The Cambrian Explosion of ChatGPT Browser Extensions
A perfect pairing with browser extensions and OpenAI's permissive stance enabled a gold rush, and it feels like we've only just begun.
One month ago, there were zero results for "ChatGPT" on the Chrome Web Store. This morning, there were nearly 250, and I expect this number to triple in the coming month. This explosion of growth underscores the sheer utility of ChatGPT, and we have only just begun to explore its myriad applications as a layer on top of web browsers.
Chrome Web Store ChatGPT search results
ChatGPT is a variant of the GPT (Generative Pre-training Transformer) language model that has been fine-tuned for the task of conversation generation. It is designed to generate human-like responses to prompts given to it, and can be used for tasks such as chatbots and language translation. Large language models, such as GPT and ChatGPT, are neural network models that have been trained on very large datasets in order to learn the statistical patterns of language. They are able to generate coherent and natural-sounding text, and have a wide range of applications in natural language processing tasks.
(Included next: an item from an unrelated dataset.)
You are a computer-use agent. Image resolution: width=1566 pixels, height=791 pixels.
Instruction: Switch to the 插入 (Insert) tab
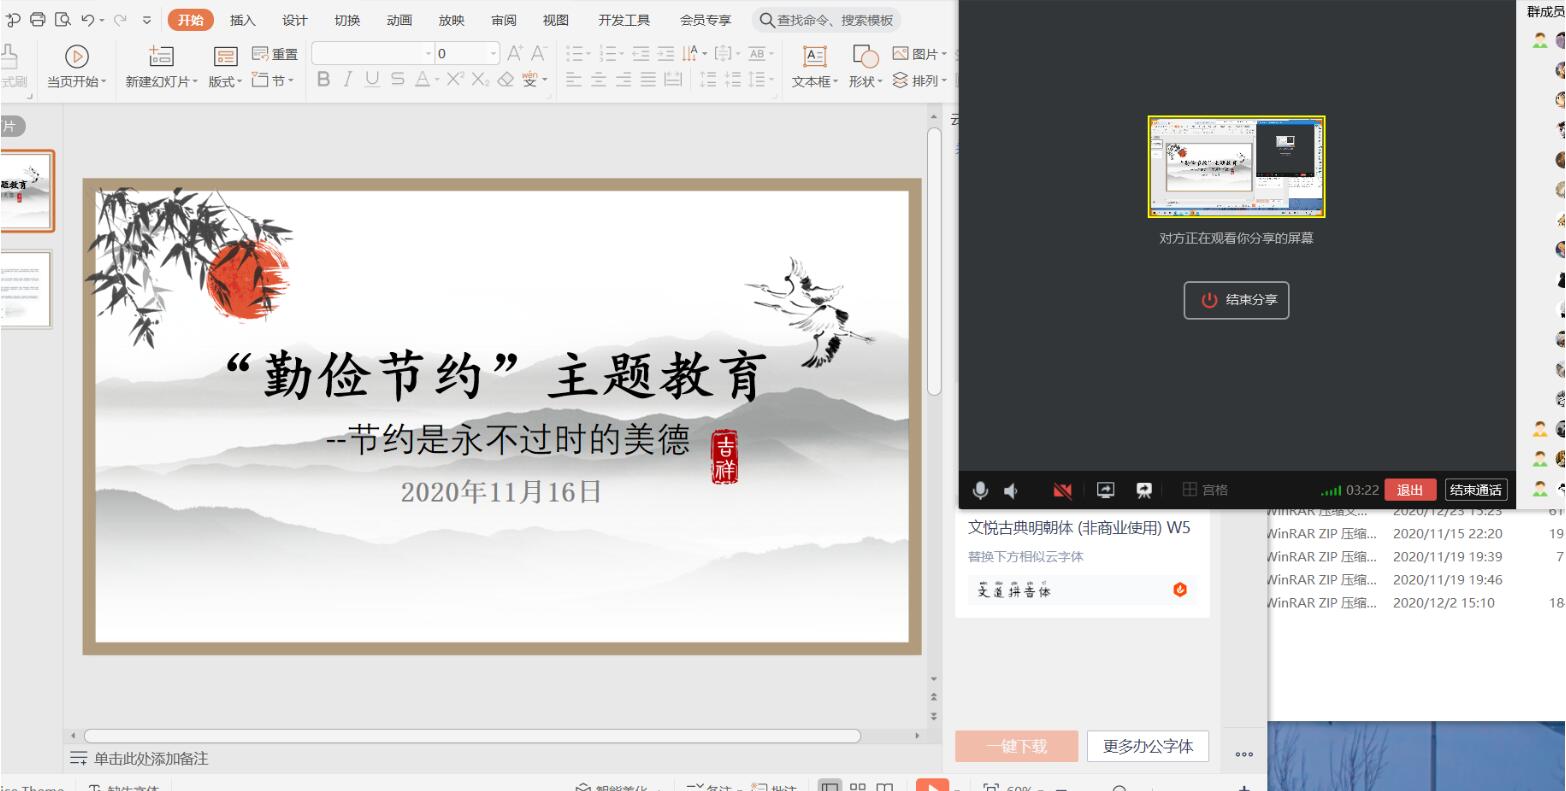pos(243,20)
ChatGPT generating the previous paragraph
ChatGPT's meteoric ascent can be attributed to a handful of factors:
A profound leap in sophistication from GPT3, especially the ability to understand very large input prompts
Free to use
A simple textual I/O interface - allowing for easy sharing, replication, and modification of LLM prompts
Allowing for unofficial API development and embedding
OpenAI is brazenly encouraging developers to hack on the ChatGPT platform in order to unlock its full potential.
Unofficial API implementations such as npm's chatgpt-api or pip's revChatGPT enabled thousands of developers to experiment with this amazing and novel tool. Furthermore, ChatGPT be embedded inside an iframe, allowing for browser extensions to place their chat interface directly inside the extension.
This was not by accident: OpenAI did not have to allow these things. It would have been trivial to lock down their API and add an X-Frame-Options header to choke off these unsanctioned uses. Since launch, they have taken steps to regulate the automated use of the unofficial API, but it very clear that OpenAI is brazenly encouraging developers to hack on the ChatGPT platform in order to unlock its full potential.
Browser extensions have found a particularly nice pairing with ChatGPT. The WebExtensions API includes an array of tools for marshaling text in an out of web pages, and OpenAI's permissive API allows for extensions to spoof the authenticated session and dispatch prompts directly to ChatGPT. This leads to an interesting new pattern where desktop ChatGPT users now always have a ChatGPT tab open, but multiple pieces of software are using that tab as a mouthpiece.
In the month since launch, ChatGPT has been used to build extensions for adding widgets on search engines, analyzing and writing emails, composing code and browser scripts, scraping and extracting formatted data from pages, summarizing articles, and composing posts for Twitter and LinkedIn. It's difficult to ignore the fact that Microsoft's recent announcement that it will incorporate ChatGPT into Bing directly mirrors the most widely installed ChatGPT Chrome extension ChatGPT for Google.
Though browser extensions have never been able to gain the dominace enjoyed by mobile apps, they still enjoy a healthy ecosystem: the Chrome Web Store features 180,000 extensions (compared to the Apple App Store's 1.8M). Over the past decade, mobile devices subsumed a large chunk of desktop traffic and users, yet the mobile form factor cannot hope to compete with the desktop format as a tool for everyday work and text composition - a domain where browser extensions and ChatGPT shine.